広陵の説明によると、20日付で退任した中井監督の後任は、同校卒業生で硬式野球部の松本健吾コーチが務める。中井監督の息子が務めていた野球部の責任教師(部長)も別の教員に交代する。
中井監督の後任が内部からの起用となったことについて、広陵は「外部からの登用は時間的に難しかった」と説明している。
また、広陵は出場辞退以降、1~2年の部員約100人にアンケートと聞き取りを実施した結果、暴行事案などへの関与は確認できなかったとして、対外試合などの活動を実施するとした。広島県高野連も了承し、広陵は秋の県大会地区予選へ出場する。

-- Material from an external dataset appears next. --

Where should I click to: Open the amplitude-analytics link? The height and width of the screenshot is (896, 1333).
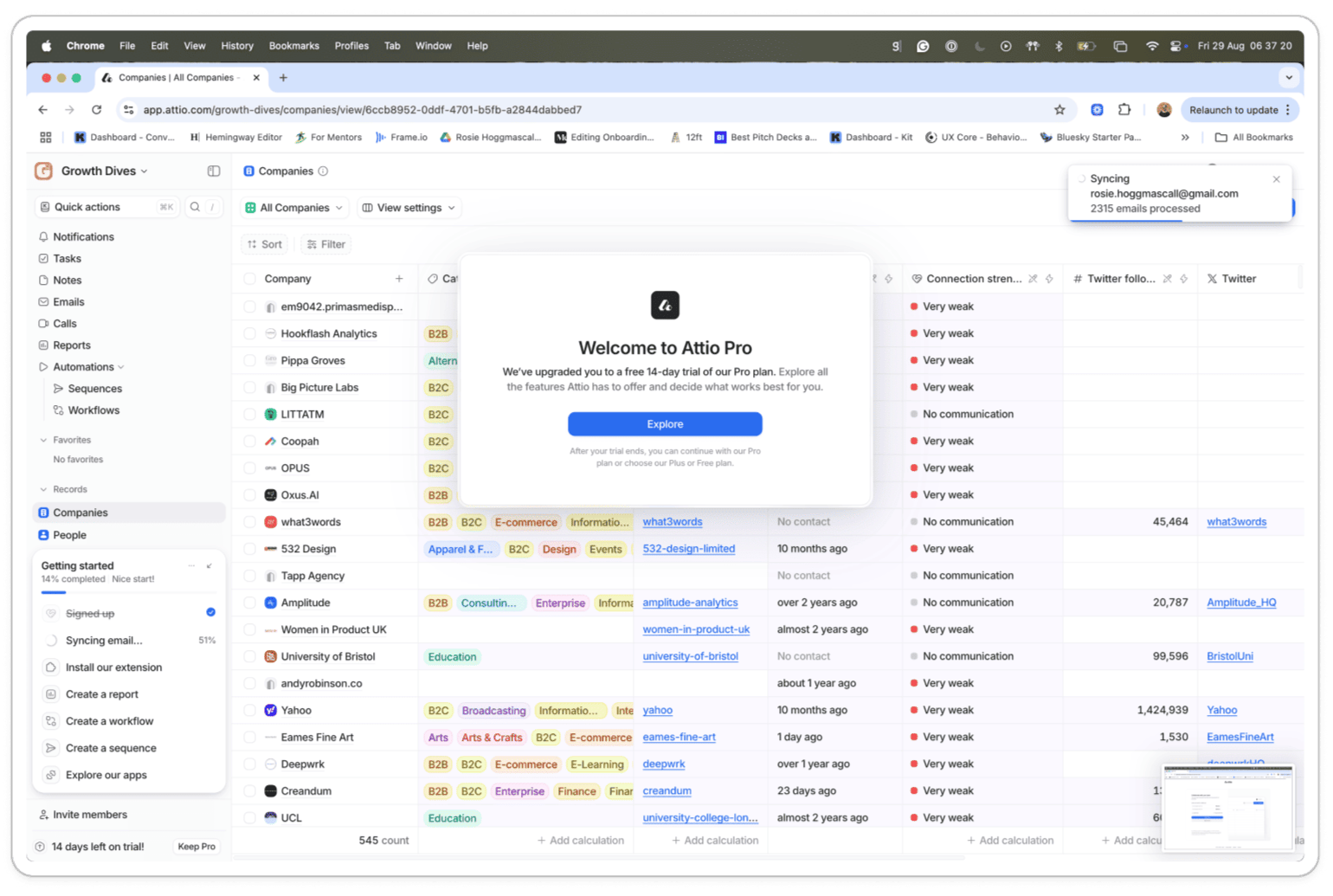tap(690, 603)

広陵では今年1月、寮で禁止されているカップラーメンを食べたことを理由に、1年生のほおや胸をたたいたり胸ぐらをつかんだりした暴行事案があったとして、日本高野連が3月に同校を厳重注意した。
被害生徒は3月に転校したが、被害生徒の保護者は「学校が確認した事実関係に誤りがある」と学校に訴え、5月まで協議を継続。学校側の調査では暴行行為に関わった上級生が4人だったのに対し、暴行に関する情報が広まったSNS上では「10人以上」とされ、学校の調査では確認できなかったとした暴言も指摘された。
こうした暴行事案に加え、硬式野球部の体質の問題について指摘を受けているとして、抜本的改革を目指すため、外部の学識経験者などからつくる「学校改善検討委員会」も設け、学校運営に反映させるという。
広陵をめぐってはこのほか、2023年に寮内で1年生の部員が数人の部員から下半身を触られたり、中井監督やコーチ陣からも暴言や暴力を受けたりしたなどと学校に訴えている。学校は調査の結果、確認できなかったとして、今年6月に第三者委員会を設置している。